In April 1996, and using left over studio time after the sessions that had produced the previous two albums, the solo album Introducing...Rubén González was recorded in just two days, live with no overdubs. All three albums were released on Nick Gold's World Circuit Records in 1997. In early 1998, Wim Wenders filmed a documentary entitled Buena Vista Social Club, and González and his colleagues became famous worldwide.

=== Later years and death ===

"If I can't take a piano with me to heaven, then I don't want to go."
— Rubén González

Between 1997 and 2000, González recorded his next album, Chanchullo, at EGREM Studios in Havana and Angel Recording Studios in London. Some recordings he made in September 1999 at EGREM studios were released by EGREM as Rubén González and Friends in 2000. His last public appearances took place in Mexico and Cuba in 2002.

In the morning of 8 December 2003, Rubén González died at his home in Havana after a long illness which had prevented him from walking and eventually led to renal and respiratory problems. He was survived by his wife, Eneida Lima, and is buried in Havana's Cristóbal Colón Cemetery.

== Style and legacy ==

"[González is] the greatest piano soloist I have ever heard in my entire life. A Cuban cross between Thelonious Monk and Felix the Cat."
— Ry Cooder

Rubén González is considered an innovator of the son cubano piano style. The genre's early ensembles (sextetos and septetos) lacked pianos, and these were introduced in the late 1930s by the first three conjuntos: Arsenio Rodríguez's conjunto, Alberto Ruiz's Conjunto Kubavana, and Conjunto Casino. González played in the former two, which made him a pioneer in the genre. Apart from the son, González had a profound knowledge of the danzón and his improvisations are characterized by harmonic subtleties. His style has been described as "romantic and angular", possessing "strong lyricism" with characteristic "swirling arpeggios".
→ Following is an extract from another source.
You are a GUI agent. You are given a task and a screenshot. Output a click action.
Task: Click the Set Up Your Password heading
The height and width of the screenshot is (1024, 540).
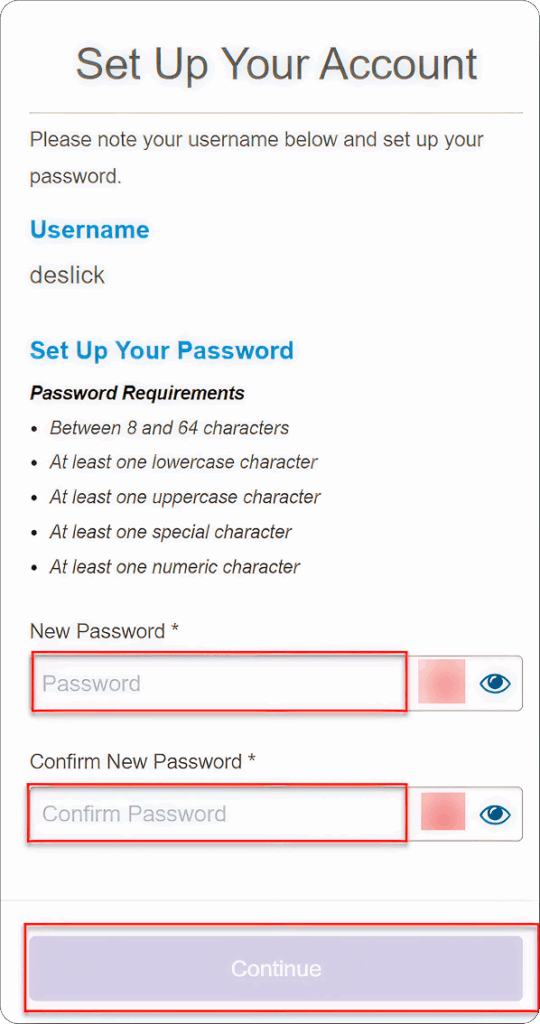coord(162,350)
Like his contemporary Peruchín, González was influenced by jazz, particularly by Bud Powell and Thelonious Monk, which made him one of the grandfathers of Afro-Cuban jazz. His style has influenced Eddie Palmieri, amongst others.

==Discography==
=== As principal artist ===
- Rubén González (Areito, 1975) (Note: Reissued in 1997 under a new title, Indestructible, on CD (EGREM) and LP (Areito).)
- Introducing...Rubén González (World Circuit, 1997)
- Chanchullo (World Circuit, 2000)

=== As sideman ===
- With Noneto Cubano de Jazz
- Jazz Cuba (Areito/Palma, 1964) (Note: Reissued in 2000 as Sentimiento on CD (EGREM).)

- With Estrellas de Areito
- Los héroes (Areito, 1979)

- With Afro-Cuban All Stars
- A Toda Cuba le Gusta (World Circuit, 1997)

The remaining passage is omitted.